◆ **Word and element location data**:
───

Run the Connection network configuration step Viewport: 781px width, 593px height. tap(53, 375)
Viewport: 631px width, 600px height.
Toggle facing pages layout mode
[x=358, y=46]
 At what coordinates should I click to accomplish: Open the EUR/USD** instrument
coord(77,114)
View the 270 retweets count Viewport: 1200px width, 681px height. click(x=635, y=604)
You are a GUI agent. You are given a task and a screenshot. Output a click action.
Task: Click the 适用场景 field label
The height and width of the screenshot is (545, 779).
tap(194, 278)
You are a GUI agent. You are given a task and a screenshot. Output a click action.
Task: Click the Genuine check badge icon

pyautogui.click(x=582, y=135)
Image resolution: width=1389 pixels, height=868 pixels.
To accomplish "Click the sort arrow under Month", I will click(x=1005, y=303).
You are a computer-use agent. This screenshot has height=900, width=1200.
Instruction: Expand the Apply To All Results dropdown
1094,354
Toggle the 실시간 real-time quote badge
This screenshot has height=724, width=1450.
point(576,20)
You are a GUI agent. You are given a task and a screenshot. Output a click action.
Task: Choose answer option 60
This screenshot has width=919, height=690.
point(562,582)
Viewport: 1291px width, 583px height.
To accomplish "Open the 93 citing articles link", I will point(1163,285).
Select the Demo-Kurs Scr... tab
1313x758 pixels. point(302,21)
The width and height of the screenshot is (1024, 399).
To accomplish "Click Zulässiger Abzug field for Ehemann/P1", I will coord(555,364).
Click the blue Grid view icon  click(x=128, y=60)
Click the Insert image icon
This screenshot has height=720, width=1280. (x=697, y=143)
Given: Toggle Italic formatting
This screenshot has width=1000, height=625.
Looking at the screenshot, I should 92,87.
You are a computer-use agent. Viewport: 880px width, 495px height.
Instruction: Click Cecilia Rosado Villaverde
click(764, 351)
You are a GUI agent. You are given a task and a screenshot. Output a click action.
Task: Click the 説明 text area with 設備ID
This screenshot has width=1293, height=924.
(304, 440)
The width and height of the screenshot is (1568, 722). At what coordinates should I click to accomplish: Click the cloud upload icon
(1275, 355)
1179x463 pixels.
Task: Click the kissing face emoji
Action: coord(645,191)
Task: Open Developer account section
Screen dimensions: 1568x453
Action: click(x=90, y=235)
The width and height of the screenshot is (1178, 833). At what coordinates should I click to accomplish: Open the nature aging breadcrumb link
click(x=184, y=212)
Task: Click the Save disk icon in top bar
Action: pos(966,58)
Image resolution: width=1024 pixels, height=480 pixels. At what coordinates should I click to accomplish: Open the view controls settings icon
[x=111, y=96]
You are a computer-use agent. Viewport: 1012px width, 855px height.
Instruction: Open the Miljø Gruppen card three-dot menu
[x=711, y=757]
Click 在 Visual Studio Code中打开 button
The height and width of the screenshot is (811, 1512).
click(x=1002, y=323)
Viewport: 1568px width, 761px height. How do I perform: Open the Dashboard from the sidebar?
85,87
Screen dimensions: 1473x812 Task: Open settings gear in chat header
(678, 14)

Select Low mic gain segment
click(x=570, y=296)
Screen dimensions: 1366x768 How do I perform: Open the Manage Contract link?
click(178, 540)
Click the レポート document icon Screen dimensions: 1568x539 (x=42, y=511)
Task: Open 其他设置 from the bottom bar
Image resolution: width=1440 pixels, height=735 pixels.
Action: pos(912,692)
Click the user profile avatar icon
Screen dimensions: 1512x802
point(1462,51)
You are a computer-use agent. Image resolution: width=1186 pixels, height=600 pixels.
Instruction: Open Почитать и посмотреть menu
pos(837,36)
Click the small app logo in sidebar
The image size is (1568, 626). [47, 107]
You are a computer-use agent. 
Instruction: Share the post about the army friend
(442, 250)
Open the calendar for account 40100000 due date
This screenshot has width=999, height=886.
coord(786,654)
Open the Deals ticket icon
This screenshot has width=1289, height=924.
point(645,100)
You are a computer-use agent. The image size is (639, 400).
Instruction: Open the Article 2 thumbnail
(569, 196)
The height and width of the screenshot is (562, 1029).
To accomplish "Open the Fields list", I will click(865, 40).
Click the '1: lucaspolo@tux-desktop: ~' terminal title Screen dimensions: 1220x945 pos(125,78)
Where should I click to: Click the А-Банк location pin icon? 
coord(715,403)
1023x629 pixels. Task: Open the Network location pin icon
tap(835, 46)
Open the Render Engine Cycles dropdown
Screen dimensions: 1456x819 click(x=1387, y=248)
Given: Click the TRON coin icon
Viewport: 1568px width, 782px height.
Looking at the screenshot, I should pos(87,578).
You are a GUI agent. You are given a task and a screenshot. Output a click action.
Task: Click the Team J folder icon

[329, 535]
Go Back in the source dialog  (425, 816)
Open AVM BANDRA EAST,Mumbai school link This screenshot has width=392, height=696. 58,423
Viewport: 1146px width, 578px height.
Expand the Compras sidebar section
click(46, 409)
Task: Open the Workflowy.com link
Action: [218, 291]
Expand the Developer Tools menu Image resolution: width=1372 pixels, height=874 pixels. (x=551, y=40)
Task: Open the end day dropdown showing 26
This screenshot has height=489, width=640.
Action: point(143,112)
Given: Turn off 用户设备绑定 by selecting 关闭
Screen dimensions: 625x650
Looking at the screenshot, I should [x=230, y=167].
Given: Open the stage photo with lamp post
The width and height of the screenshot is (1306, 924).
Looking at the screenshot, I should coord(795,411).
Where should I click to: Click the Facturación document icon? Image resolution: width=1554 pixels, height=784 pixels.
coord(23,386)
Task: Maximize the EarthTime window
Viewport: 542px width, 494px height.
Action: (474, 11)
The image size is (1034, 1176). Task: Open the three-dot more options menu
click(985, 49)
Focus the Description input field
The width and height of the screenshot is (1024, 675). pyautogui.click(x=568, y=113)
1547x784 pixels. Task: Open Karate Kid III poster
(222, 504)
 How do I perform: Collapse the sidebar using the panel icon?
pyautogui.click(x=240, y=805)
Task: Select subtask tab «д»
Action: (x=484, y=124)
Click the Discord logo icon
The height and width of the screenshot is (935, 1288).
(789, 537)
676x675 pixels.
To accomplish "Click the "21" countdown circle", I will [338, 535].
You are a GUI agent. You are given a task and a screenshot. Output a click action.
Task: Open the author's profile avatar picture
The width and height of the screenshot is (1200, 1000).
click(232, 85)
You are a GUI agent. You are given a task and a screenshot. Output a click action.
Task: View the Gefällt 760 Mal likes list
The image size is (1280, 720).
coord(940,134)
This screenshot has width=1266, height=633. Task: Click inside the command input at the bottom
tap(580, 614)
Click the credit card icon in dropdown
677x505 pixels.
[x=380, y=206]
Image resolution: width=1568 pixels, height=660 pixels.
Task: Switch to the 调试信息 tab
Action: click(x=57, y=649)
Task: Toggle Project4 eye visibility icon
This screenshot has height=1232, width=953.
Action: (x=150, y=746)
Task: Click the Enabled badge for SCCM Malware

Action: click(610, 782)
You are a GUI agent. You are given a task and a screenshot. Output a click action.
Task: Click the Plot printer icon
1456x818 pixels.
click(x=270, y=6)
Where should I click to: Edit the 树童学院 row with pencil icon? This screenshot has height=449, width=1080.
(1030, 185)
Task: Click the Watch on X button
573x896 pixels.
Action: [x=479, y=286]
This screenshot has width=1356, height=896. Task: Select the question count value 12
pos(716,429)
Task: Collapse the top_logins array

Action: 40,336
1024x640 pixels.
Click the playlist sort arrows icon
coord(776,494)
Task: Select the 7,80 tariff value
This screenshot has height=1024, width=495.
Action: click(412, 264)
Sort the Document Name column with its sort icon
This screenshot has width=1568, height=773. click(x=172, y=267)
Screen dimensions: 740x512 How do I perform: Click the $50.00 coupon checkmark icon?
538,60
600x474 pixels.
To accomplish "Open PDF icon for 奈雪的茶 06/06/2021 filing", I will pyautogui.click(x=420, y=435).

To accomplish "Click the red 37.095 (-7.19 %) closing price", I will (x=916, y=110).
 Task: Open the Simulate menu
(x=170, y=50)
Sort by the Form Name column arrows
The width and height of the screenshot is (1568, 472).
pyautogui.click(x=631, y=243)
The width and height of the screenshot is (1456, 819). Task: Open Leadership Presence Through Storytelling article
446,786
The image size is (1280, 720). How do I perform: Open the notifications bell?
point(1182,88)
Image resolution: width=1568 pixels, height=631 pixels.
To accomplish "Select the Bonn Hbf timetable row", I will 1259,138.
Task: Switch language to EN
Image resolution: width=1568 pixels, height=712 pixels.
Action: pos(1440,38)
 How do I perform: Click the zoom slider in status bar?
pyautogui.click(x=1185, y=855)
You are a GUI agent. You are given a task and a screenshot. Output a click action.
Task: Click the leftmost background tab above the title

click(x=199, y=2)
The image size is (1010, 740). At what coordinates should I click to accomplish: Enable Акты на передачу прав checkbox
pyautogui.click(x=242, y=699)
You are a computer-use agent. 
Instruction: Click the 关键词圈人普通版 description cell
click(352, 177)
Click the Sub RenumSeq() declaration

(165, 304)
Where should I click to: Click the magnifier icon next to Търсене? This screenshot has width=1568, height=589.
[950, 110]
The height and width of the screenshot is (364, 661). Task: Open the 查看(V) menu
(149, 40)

───

◆ **Work to do**:
Reproduce, without any change, all lines of the data from the one containing "Open the Render Engine Cycles dropdown" down to the one containing "Action: [218, 291]", including both of those lines.

◆ **Answer below**:
Open the Render Engine Cycles dropdown
Screen dimensions: 1456x819 click(x=1387, y=248)
Given: Click the TRON coin icon
Viewport: 1568px width, 782px height.
Looking at the screenshot, I should pos(87,578).
You are a GUI agent. You are given a task and a screenshot. Output a click action.
Task: Click the Team J folder icon

[329, 535]
Go Back in the source dialog  (425, 816)
Open AVM BANDRA EAST,Mumbai school link This screenshot has width=392, height=696. 58,423
Viewport: 1146px width, 578px height.
Expand the Compras sidebar section
click(46, 409)
Task: Open the Workflowy.com link
Action: [218, 291]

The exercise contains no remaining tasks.